Wednesday - June 20, 2018
Cooper Pushes for Class Size Funding
Written by Bruce Ferrell   
Friday, 05 January 2018 14:26

CHARLOTTE-- Governor Roy Cooper today urged legislative Republicans to provide funding for smaller class sizes to phase in the currently unfunded mandate when they convene in Raleigh next week.  The governor’s comments followed a visit to Cotswold Elementary School in Charlotte, where he met with students, teachers, support staff, and administrators.

“I believe smaller class size can be a good thing, but you have to pay for it,” Gov. Cooper said. “This is an artificial class size change—one that shrinks classes on paper but in reality hurts students and teachers.”

In 2016, the General Assembly required smaller class sizes for kindergarten through third grade classes in North Carolina public schools, but failed to provide additional funding for teachers and classroom space. As a result, schools across the state have been forced to increase class sizes for higher grade levels in order to move teachers to K-3 classrooms. In some districts, critical classes like computer science may have to be cut so those teachers can be reassigned to cover new classes.

Without additional funding for classroom space, many schools will be forced to place K-3 classes in alternative spaces like trailers and cafeterias, instead of rooms built for learning. In addition, class size may have to be increased in grades 4 and above.

“We should be helping schools hire highly qualified teachers instead of forcing them to resort to measures that will set our students back,” Gov. Cooper said. “Squeezing public schools even further by forcing artificial deadlines could hurt student learning and leave some children and teachers in overcrowded classrooms.”
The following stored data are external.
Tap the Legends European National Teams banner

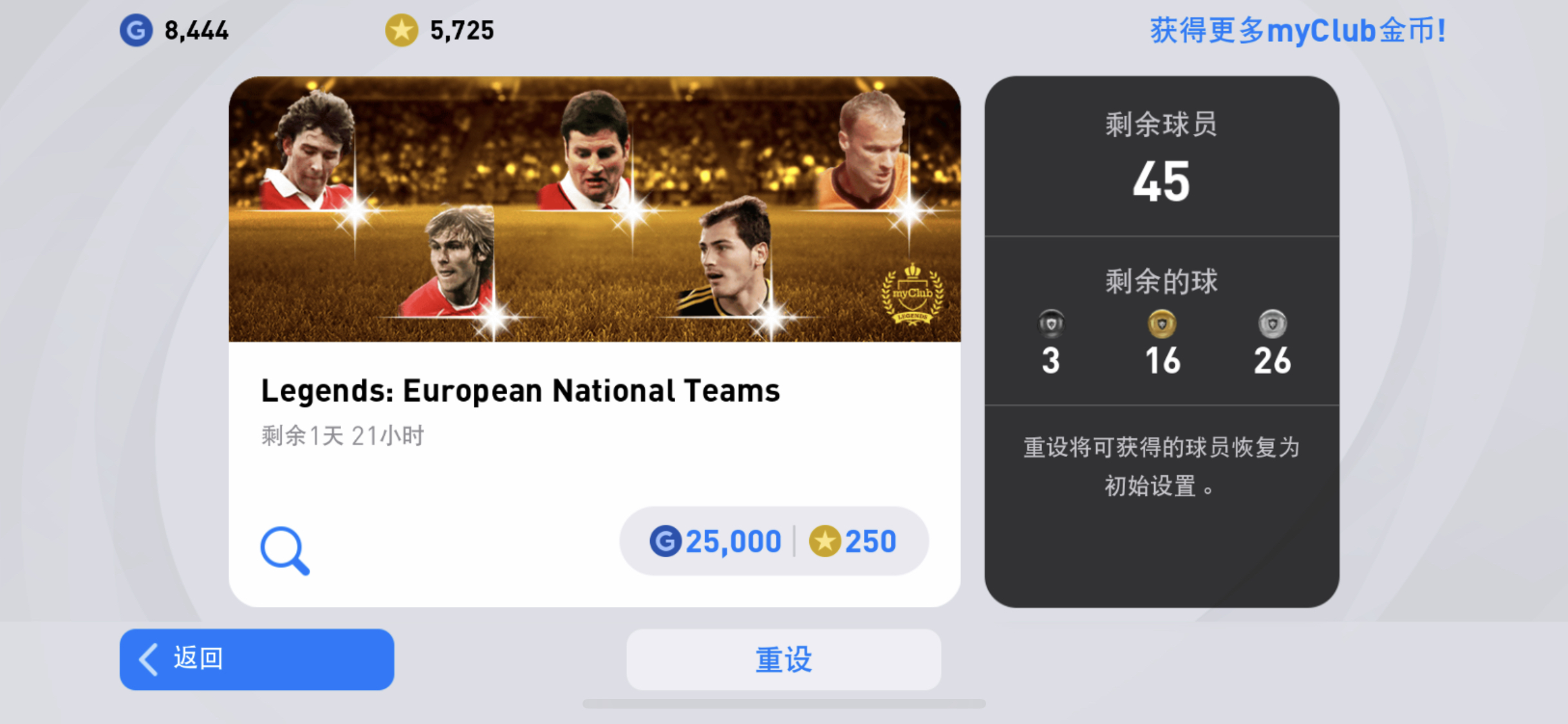point(595,209)
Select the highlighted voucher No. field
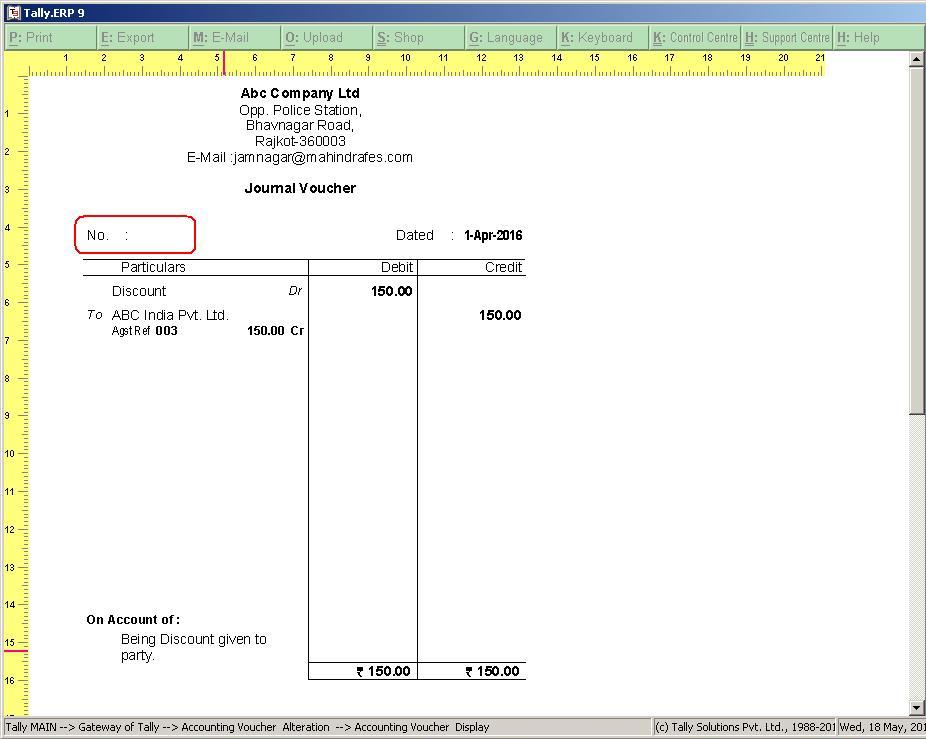 (134, 234)
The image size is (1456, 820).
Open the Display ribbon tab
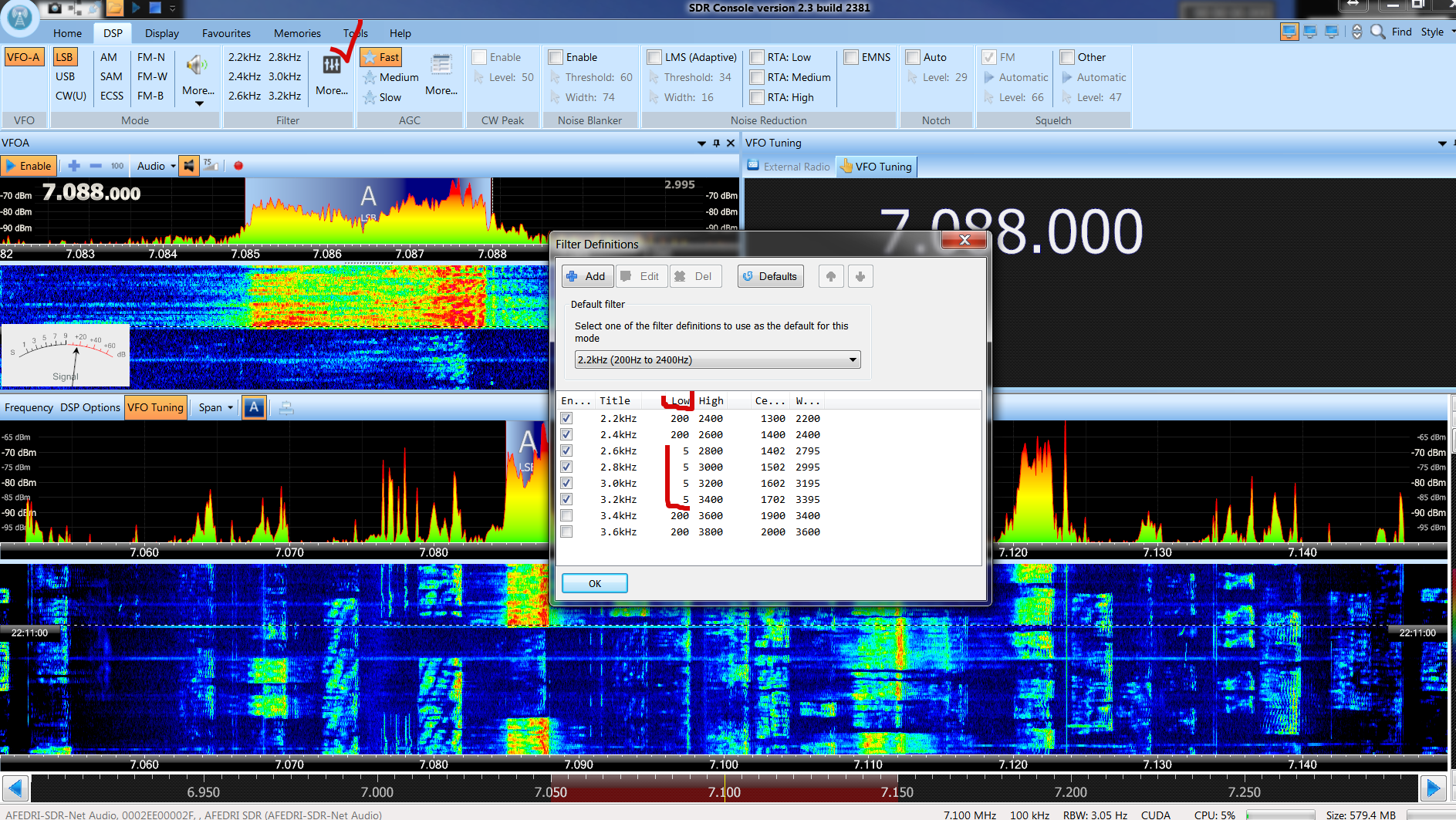(x=161, y=33)
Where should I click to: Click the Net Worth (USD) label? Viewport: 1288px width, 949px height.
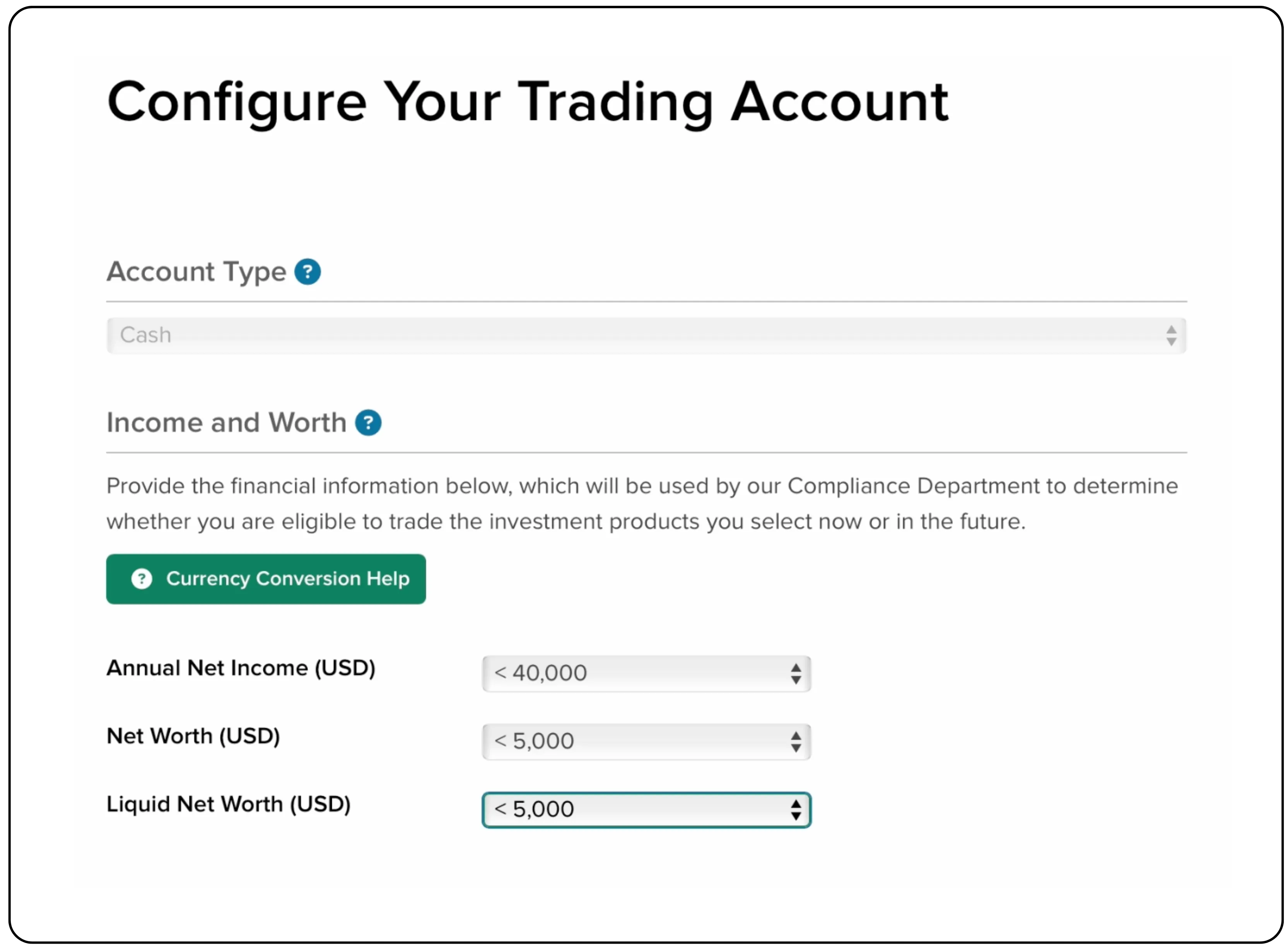(x=193, y=736)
“With classroom space constraints and an existing teacher shortage, school boards across the state are concerned about the repercussions on our students of reducing class size under the timetable prescribed in the law,” said Dr. Ed Dunlap, Executive Director of the NC School Boards Association. “NCSBA believes reducing class size is beneficial but not at the cost of having untrained teachers, reduced Pre-K services, larger class sizes in 4-12, classes in more mobile units and teachers losing their classrooms and having to teach from a cart.”